Task to complete: Search the data below for the string "computer" and copy all lines where it shows up.

Stored data entries:
● ● ● ● ● ● ●
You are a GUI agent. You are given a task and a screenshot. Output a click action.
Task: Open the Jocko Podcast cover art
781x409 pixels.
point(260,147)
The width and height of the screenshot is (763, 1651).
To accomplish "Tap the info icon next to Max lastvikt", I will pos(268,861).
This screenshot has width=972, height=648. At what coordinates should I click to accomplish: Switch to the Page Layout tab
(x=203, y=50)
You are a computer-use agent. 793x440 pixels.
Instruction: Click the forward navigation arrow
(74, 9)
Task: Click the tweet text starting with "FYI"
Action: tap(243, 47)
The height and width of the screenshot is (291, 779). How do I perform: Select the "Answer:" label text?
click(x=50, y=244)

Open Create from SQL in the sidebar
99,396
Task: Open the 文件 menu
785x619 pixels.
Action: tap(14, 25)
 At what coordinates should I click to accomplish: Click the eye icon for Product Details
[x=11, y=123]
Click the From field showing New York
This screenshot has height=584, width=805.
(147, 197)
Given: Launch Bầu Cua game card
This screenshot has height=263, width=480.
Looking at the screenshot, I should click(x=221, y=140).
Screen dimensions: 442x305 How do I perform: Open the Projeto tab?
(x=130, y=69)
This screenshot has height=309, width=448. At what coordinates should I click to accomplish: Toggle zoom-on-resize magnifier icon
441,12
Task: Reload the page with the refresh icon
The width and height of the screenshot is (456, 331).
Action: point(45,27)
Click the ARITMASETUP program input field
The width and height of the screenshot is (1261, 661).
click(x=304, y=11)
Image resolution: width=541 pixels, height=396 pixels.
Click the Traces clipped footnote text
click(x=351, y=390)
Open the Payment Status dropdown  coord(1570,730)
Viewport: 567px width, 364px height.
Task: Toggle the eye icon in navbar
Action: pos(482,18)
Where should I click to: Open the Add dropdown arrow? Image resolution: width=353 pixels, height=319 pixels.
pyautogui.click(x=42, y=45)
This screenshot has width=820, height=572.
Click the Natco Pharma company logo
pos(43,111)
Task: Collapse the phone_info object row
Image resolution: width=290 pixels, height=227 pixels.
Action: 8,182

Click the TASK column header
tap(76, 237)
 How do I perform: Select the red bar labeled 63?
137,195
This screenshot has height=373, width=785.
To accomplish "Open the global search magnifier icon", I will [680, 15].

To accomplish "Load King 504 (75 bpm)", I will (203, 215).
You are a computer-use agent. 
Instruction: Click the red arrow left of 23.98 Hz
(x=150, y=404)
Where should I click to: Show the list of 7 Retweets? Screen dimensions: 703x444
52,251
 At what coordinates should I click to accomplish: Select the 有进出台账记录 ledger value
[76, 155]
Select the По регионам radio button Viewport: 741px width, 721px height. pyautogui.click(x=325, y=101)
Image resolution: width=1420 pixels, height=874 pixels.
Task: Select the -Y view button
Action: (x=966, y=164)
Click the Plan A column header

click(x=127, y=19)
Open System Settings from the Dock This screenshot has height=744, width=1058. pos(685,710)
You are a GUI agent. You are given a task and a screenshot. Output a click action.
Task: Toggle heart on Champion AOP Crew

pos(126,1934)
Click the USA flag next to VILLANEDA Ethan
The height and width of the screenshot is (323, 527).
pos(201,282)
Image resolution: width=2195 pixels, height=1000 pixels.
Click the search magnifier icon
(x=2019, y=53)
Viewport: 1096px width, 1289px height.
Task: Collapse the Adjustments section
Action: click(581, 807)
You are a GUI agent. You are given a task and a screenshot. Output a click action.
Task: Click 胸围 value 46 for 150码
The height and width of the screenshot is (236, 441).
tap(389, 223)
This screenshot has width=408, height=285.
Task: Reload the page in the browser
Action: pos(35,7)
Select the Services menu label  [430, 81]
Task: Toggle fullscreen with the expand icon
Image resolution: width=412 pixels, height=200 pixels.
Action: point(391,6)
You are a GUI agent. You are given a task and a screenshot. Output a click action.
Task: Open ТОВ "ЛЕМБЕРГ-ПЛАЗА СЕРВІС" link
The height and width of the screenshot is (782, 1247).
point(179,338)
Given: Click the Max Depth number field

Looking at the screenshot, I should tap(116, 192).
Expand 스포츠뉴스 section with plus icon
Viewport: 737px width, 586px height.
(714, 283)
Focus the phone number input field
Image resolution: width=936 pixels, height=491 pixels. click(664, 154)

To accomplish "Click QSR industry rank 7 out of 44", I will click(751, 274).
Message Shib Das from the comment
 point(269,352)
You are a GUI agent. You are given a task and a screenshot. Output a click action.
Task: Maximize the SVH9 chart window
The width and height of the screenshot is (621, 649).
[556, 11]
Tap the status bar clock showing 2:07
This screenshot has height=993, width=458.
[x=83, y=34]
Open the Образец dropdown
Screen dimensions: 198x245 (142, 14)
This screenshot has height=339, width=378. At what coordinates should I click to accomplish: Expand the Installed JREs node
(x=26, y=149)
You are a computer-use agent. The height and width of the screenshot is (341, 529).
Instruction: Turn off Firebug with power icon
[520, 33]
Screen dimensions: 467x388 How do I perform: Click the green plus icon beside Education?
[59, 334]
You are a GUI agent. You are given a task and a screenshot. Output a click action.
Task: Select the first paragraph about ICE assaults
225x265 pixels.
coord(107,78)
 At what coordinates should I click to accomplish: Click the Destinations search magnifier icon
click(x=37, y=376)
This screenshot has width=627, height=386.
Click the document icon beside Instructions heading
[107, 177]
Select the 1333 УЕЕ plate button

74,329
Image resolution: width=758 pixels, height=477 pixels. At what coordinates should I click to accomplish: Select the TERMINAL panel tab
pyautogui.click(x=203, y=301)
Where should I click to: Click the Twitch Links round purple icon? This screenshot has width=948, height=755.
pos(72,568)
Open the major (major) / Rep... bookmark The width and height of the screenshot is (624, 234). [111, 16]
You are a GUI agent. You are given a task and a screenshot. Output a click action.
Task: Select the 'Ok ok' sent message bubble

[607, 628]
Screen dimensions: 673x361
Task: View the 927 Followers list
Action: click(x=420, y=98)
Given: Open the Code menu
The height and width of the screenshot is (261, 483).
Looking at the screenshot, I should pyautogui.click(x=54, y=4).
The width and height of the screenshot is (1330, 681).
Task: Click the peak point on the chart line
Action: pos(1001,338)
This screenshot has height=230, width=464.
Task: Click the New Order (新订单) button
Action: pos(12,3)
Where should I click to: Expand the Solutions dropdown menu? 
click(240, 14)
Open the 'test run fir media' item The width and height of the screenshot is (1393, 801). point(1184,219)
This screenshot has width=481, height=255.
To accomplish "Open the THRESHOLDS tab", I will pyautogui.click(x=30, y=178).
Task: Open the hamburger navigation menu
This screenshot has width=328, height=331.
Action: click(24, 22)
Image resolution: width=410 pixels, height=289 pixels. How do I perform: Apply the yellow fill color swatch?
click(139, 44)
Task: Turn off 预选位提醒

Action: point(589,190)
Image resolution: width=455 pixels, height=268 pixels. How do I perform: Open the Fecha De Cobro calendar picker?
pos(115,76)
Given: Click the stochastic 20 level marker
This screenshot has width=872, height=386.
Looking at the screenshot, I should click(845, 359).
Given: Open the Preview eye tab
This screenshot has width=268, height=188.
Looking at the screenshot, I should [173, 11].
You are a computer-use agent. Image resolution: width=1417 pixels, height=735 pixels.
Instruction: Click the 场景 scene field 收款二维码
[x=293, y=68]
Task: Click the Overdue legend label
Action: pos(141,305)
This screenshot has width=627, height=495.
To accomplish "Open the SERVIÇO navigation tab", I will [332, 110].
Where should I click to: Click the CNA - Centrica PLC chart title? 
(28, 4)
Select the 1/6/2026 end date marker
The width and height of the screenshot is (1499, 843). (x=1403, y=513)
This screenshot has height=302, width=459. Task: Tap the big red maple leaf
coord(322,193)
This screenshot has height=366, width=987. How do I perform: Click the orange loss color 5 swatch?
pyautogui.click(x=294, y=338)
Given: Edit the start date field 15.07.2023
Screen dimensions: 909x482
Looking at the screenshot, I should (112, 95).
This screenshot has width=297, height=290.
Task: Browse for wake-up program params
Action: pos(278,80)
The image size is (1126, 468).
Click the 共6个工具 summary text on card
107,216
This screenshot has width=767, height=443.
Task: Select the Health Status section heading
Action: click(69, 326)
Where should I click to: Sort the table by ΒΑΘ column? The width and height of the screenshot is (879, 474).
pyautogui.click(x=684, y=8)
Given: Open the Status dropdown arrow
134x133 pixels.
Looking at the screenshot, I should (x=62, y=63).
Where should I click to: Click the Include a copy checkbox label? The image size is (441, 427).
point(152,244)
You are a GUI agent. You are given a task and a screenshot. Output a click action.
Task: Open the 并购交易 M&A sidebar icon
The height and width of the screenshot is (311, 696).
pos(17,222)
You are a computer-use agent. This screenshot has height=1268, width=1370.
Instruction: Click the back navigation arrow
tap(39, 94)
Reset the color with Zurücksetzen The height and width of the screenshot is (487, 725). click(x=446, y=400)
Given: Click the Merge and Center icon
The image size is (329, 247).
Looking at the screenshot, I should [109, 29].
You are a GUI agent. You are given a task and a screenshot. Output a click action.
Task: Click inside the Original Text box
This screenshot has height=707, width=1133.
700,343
● ● ● ● ● ● ●
Written response:
You are a computer-use agent. 793x440 pixels.
You are a computer-use agent. 
You are a computer-use agent. The height and width of the screenshot is (341, 529).
You are a computer-use agent. Image resolution: width=1417 pixels, height=735 pixels.
You are a computer-use agent. This screenshot has height=1268, width=1370.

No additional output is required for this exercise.